Please put each line of the listing below into a Markdown table with two columns, Row and Line. Number the rows in order and leave out blank lines.
___ Data listing
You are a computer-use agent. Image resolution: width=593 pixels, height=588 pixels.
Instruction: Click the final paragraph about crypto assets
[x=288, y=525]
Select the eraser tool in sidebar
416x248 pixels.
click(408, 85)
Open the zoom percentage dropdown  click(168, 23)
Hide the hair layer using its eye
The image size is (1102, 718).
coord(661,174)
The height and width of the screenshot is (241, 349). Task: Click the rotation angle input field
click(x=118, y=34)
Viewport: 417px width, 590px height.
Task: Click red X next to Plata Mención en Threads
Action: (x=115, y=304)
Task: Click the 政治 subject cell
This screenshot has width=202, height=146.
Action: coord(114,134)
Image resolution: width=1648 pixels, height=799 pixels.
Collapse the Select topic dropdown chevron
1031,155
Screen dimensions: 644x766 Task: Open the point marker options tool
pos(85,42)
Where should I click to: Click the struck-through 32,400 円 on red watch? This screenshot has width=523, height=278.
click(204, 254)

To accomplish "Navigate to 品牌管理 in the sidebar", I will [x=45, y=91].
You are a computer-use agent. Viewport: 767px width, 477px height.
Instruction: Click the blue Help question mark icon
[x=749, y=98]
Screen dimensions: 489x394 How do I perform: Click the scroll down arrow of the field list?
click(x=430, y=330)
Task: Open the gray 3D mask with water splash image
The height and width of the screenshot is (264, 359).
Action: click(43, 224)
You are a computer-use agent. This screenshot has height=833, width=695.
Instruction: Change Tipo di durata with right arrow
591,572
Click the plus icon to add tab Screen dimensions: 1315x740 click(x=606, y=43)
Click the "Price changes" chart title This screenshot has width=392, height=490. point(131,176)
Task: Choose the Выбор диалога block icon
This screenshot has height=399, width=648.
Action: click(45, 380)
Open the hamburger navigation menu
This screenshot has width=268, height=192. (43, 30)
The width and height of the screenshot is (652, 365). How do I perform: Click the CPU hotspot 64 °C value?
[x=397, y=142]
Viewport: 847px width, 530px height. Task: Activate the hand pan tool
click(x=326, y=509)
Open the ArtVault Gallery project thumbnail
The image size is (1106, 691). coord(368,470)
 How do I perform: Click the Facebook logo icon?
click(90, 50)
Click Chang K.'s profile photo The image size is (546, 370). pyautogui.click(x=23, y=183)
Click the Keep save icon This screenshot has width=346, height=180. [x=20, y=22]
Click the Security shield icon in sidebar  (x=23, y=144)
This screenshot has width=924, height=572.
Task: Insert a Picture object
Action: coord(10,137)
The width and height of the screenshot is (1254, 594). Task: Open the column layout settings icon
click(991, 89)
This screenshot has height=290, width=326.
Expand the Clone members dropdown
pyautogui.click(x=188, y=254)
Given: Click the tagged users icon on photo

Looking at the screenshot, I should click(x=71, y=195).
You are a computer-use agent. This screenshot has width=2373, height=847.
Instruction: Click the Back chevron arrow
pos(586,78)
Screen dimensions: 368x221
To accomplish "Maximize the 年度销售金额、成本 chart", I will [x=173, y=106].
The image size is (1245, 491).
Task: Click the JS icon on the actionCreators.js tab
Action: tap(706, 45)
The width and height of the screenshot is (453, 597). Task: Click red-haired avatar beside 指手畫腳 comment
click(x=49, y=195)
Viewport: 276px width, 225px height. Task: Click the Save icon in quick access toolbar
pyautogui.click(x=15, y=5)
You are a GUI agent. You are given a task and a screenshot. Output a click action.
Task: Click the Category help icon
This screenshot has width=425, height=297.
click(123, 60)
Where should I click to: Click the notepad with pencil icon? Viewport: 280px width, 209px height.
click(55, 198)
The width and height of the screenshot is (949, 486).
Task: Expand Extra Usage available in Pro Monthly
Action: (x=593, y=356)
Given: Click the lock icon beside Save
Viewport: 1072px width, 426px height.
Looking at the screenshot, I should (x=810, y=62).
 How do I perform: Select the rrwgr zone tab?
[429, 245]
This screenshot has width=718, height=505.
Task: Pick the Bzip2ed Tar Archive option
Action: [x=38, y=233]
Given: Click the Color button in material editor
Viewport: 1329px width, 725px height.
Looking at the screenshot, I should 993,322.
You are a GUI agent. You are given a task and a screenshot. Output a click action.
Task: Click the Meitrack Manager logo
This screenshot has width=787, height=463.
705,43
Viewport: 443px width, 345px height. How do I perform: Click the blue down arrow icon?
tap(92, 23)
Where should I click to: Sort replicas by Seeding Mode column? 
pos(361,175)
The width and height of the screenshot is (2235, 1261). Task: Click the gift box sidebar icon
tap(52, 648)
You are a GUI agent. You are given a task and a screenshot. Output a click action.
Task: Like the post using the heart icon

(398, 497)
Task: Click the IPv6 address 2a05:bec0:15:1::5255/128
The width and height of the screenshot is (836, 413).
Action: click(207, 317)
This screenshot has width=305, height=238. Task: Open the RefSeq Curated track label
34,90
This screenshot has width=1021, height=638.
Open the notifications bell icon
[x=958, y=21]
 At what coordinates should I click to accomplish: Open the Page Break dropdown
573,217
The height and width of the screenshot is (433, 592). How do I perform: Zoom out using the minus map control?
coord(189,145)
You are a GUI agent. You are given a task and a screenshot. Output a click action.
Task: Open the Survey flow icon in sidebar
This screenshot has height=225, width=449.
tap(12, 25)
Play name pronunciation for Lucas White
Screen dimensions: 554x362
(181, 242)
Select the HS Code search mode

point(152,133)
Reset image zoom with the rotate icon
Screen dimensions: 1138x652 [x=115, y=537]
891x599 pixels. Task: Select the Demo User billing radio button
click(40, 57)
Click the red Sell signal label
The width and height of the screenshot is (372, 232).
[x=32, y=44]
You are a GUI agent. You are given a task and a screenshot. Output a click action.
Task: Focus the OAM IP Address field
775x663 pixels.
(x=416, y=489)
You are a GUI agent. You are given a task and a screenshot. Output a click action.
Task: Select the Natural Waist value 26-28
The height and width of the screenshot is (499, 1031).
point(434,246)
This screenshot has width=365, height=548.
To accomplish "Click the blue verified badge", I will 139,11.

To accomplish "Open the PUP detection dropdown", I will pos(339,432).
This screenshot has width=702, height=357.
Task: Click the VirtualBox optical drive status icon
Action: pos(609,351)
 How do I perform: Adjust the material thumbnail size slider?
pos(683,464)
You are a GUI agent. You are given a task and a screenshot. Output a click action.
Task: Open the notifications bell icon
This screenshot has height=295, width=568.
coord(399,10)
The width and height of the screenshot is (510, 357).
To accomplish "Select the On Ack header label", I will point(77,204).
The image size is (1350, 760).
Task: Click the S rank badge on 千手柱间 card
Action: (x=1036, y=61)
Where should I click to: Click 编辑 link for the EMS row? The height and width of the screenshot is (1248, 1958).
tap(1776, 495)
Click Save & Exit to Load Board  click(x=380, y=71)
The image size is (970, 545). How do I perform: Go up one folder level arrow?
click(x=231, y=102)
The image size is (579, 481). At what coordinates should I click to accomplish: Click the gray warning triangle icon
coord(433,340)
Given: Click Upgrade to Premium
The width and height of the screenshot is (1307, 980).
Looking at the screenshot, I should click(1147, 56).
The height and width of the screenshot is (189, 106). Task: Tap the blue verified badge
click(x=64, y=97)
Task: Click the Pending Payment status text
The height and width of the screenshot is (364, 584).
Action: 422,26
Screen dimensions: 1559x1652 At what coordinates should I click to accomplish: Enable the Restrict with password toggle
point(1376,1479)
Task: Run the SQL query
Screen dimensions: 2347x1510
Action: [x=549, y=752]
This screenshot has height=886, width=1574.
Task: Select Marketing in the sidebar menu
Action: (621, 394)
______
Task answer:
| Row | Line |
|---|---|
| 1 | You are a computer-use agent. Image resolution: width=593 pixels, height=588 pixels. |
| 2 | Instruction: Click the final paragraph about crypto assets |
| 3 | [x=288, y=525] |
| 4 | Select the eraser tool in sidebar |
| 5 | 416x248 pixels. |
| 6 | click(408, 85) |
| 7 | Open the zoom percentage dropdown  click(168, 23) |
| 8 | Hide the hair layer using its eye |
| 9 | The image size is (1102, 718). |
| 10 | coord(661,174) |
| 11 | The height and width of the screenshot is (241, 349). Task: Click the rotation angle input field |
| 12 | click(x=118, y=34) |
| 13 | Viewport: 417px width, 590px height. |
| 14 | Task: Click red X next to Plata Mención en Threads |
| 15 | Action: (x=115, y=304) |
| 16 | Task: Click the 政治 subject cell |
| 17 | This screenshot has width=202, height=146. |
| 18 | Action: coord(114,134) |
| 19 | Image resolution: width=1648 pixels, height=799 pixels. |
| 20 | Collapse the Select topic dropdown chevron |
| 21 | 1031,155 |
| 22 | Screen dimensions: 644x766 Task: Open the point marker options tool |
| 23 | pos(85,42) |
| 24 | Where should I click to: Click the struck-through 32,400 円 on red watch? This screenshot has width=523, height=278. |
| 25 | click(204, 254) |
| 26 | To accomplish "Navigate to 品牌管理 in the sidebar", I will [x=45, y=91]. |
| 27 | You are a computer-use agent. Viewport: 767px width, 477px height. |
| 28 | Instruction: Click the blue Help question mark icon |
| 29 | [x=749, y=98] |
| 30 | Screen dimensions: 489x394 How do I perform: Click the scroll down arrow of the field list? |
| 31 | click(x=430, y=330) |
| 32 | Task: Open the gray 3D mask with water splash image |
| 33 | The height and width of the screenshot is (264, 359). |
| 34 | Action: click(43, 224) |
| 35 | You are a computer-use agent. This screenshot has height=833, width=695. |
| 36 | Instruction: Change Tipo di durata with right arrow |
| 37 | 591,572 |
| 38 | Click the plus icon to add tab Screen dimensions: 1315x740 click(x=606, y=43) |
| 39 | Click the "Price changes" chart title This screenshot has width=392, height=490. point(131,176) |
| 40 | Task: Choose the Выбор диалога block icon |
| 41 | This screenshot has height=399, width=648. |
| 42 | Action: click(45, 380) |
| 43 | Open the hamburger navigation menu |
| 44 | This screenshot has width=268, height=192. (43, 30) |
| 45 | The width and height of the screenshot is (652, 365). How do I perform: Click the CPU hotspot 64 °C value? |
| 46 | [x=397, y=142] |
| 47 | Viewport: 847px width, 530px height. Task: Activate the hand pan tool |
| 48 | click(x=326, y=509) |
| 49 | Open the ArtVault Gallery project thumbnail |
| 50 | The image size is (1106, 691). coord(368,470) |
| 51 |  How do I perform: Click the Facebook logo icon? |
| 52 | click(90, 50) |
| 53 | Click Chang K.'s profile photo The image size is (546, 370). pyautogui.click(x=23, y=183) |
| 54 | Click the Keep save icon This screenshot has width=346, height=180. [x=20, y=22] |
| 55 | Click the Security shield icon in sidebar  (x=23, y=144) |
| 56 | This screenshot has width=924, height=572. |
| 57 | Task: Insert a Picture object |
| 58 | Action: coord(10,137) |
| 59 | The width and height of the screenshot is (1254, 594). Task: Open the column layout settings icon |
| 60 | click(991, 89) |
| 61 | This screenshot has height=290, width=326. |
| 62 | Expand the Clone members dropdown |
| 63 | pyautogui.click(x=188, y=254) |
| 64 | Given: Click the tagged users icon on photo |
| 65 | Looking at the screenshot, I should click(x=71, y=195). |
| 66 | You are a computer-use agent. This screenshot has width=2373, height=847. |
| 67 | Instruction: Click the Back chevron arrow |
| 68 | pos(586,78) |
| 69 | Screen dimensions: 368x221 |
| 70 | To accomplish "Maximize the 年度销售金额、成本 chart", I will [x=173, y=106]. |
| 71 | The image size is (1245, 491). |
| 72 | Task: Click the JS icon on the actionCreators.js tab |
| 73 | Action: tap(706, 45) |
| 74 | The width and height of the screenshot is (453, 597). Task: Click red-haired avatar beside 指手畫腳 comment |
| 75 | click(x=49, y=195) |
| 76 | Viewport: 276px width, 225px height. Task: Click the Save icon in quick access toolbar |
| 77 | pyautogui.click(x=15, y=5) |
| 78 | You are a GUI agent. You are given a task and a screenshot. Output a click action. |
| 79 | Task: Click the Category help icon |
| 80 | This screenshot has width=425, height=297. |
| 81 | click(123, 60) |
| 82 | Where should I click to: Click the notepad with pencil icon? Viewport: 280px width, 209px height. |
| 83 | click(55, 198) |
| 84 | The width and height of the screenshot is (949, 486). |
| 85 | Task: Expand Extra Usage available in Pro Monthly |
| 86 | Action: (x=593, y=356) |
| 87 | Given: Click the lock icon beside Save |
| 88 | Viewport: 1072px width, 426px height. |
| 89 | Looking at the screenshot, I should (x=810, y=62). |
| 90 |  How do I perform: Select the rrwgr zone tab? |
| 91 | [429, 245] |
| 92 | This screenshot has width=718, height=505. |
| 93 | Task: Pick the Bzip2ed Tar Archive option |
| 94 | Action: [x=38, y=233] |
| 95 | Given: Click the Color button in material editor |
| 96 | Viewport: 1329px width, 725px height. |
| 97 | Looking at the screenshot, I should 993,322. |
| 98 | You are a GUI agent. You are given a task and a screenshot. Output a click action. |
| 99 | Task: Click the Meitrack Manager logo |
| 100 | This screenshot has width=787, height=463. |
| 101 | 705,43 |
| 102 | Viewport: 443px width, 345px height. How do I perform: Click the blue down arrow icon? |
| 103 | tap(92, 23) |
| 104 | Where should I click to: Sort replicas by Seeding Mode column?  |
| 105 | pos(361,175) |
| 106 | The width and height of the screenshot is (2235, 1261). Task: Click the gift box sidebar icon |
| 107 | tap(52, 648) |
| 108 | You are a GUI agent. You are given a task and a screenshot. Output a click action. |
| 109 | Task: Like the post using the heart icon |
| 110 | (398, 497) |
| 111 | Task: Click the IPv6 address 2a05:bec0:15:1::5255/128 |
| 112 | The width and height of the screenshot is (836, 413). |
| 113 | Action: click(207, 317) |
| 114 | This screenshot has width=305, height=238. Task: Open the RefSeq Curated track label |
| 115 | 34,90 |
| 116 | This screenshot has width=1021, height=638. |
| 117 | Open the notifications bell icon |
| 118 | [x=958, y=21] |
| 119 |  At what coordinates should I click to accomplish: Open the Page Break dropdown |
| 120 | 573,217 |
| 121 | The height and width of the screenshot is (433, 592). How do I perform: Zoom out using the minus map control? |
| 122 | coord(189,145) |
| 123 | You are a GUI agent. You are given a task and a screenshot. Output a click action. |
| 124 | Task: Open the Survey flow icon in sidebar |
| 125 | This screenshot has height=225, width=449. |
| 126 | tap(12, 25) |
| 127 | Play name pronunciation for Lucas White |
| 128 | Screen dimensions: 554x362 |
| 129 | (181, 242) |
| 130 | Select the HS Code search mode |
| 131 | point(152,133) |
| 132 | Reset image zoom with the rotate icon |
| 133 | Screen dimensions: 1138x652 [x=115, y=537] |
| 134 | 891x599 pixels. Task: Select the Demo User billing radio button |
| 135 | click(40, 57) |
| 136 | Click the red Sell signal label |
| 137 | The width and height of the screenshot is (372, 232). |
| 138 | [x=32, y=44] |
| 139 | You are a GUI agent. You are given a task and a screenshot. Output a click action. |
| 140 | Task: Focus the OAM IP Address field |
| 141 | 775x663 pixels. |
| 142 | (x=416, y=489) |
| 143 | You are a GUI agent. You are given a task and a screenshot. Output a click action. |
| 144 | Task: Select the Natural Waist value 26-28 |
| 145 | The height and width of the screenshot is (499, 1031). |
| 146 | point(434,246) |
| 147 | This screenshot has width=365, height=548. |
| 148 | To accomplish "Click the blue verified badge", I will 139,11. |
| 149 | To accomplish "Open the PUP detection dropdown", I will pos(339,432). |
| 150 | This screenshot has width=702, height=357. |
| 151 | Task: Click the VirtualBox optical drive status icon |
| 152 | Action: pos(609,351) |
| 153 |  How do I perform: Adjust the material thumbnail size slider? |
| 154 | pos(683,464) |
| 155 | You are a GUI agent. You are given a task and a screenshot. Output a click action. |
| 156 | Task: Open the notifications bell icon |
| 157 | This screenshot has height=295, width=568. |
| 158 | coord(399,10) |
| 159 | The width and height of the screenshot is (510, 357). |
| 160 | To accomplish "Select the On Ack header label", I will point(77,204). |
| 161 | The image size is (1350, 760). |
| 162 | Task: Click the S rank badge on 千手柱间 card |
| 163 | Action: (x=1036, y=61) |
| 164 | Where should I click to: Click 编辑 link for the EMS row? The height and width of the screenshot is (1248, 1958). |
| 165 | tap(1776, 495) |
| 166 | Click Save & Exit to Load Board  click(x=380, y=71) |
| 167 | The image size is (970, 545). How do I perform: Go up one folder level arrow? |
| 168 | click(x=231, y=102) |
| 169 | The image size is (579, 481). At what coordinates should I click to accomplish: Click the gray warning triangle icon |
| 170 | coord(433,340) |
| 171 | Given: Click Upgrade to Premium |
| 172 | The width and height of the screenshot is (1307, 980). |
| 173 | Looking at the screenshot, I should click(1147, 56). |
| 174 | The height and width of the screenshot is (189, 106). Task: Tap the blue verified badge |
| 175 | click(x=64, y=97) |
| 176 | Task: Click the Pending Payment status text |
| 177 | The height and width of the screenshot is (364, 584). |
| 178 | Action: 422,26 |
| 179 | Screen dimensions: 1559x1652 At what coordinates should I click to accomplish: Enable the Restrict with password toggle |
| 180 | point(1376,1479) |
| 181 | Task: Run the SQL query |
| 182 | Screen dimensions: 2347x1510 |
| 183 | Action: [x=549, y=752] |
| 184 | This screenshot has height=886, width=1574. |
| 185 | Task: Select Marketing in the sidebar menu |
| 186 | Action: (621, 394) |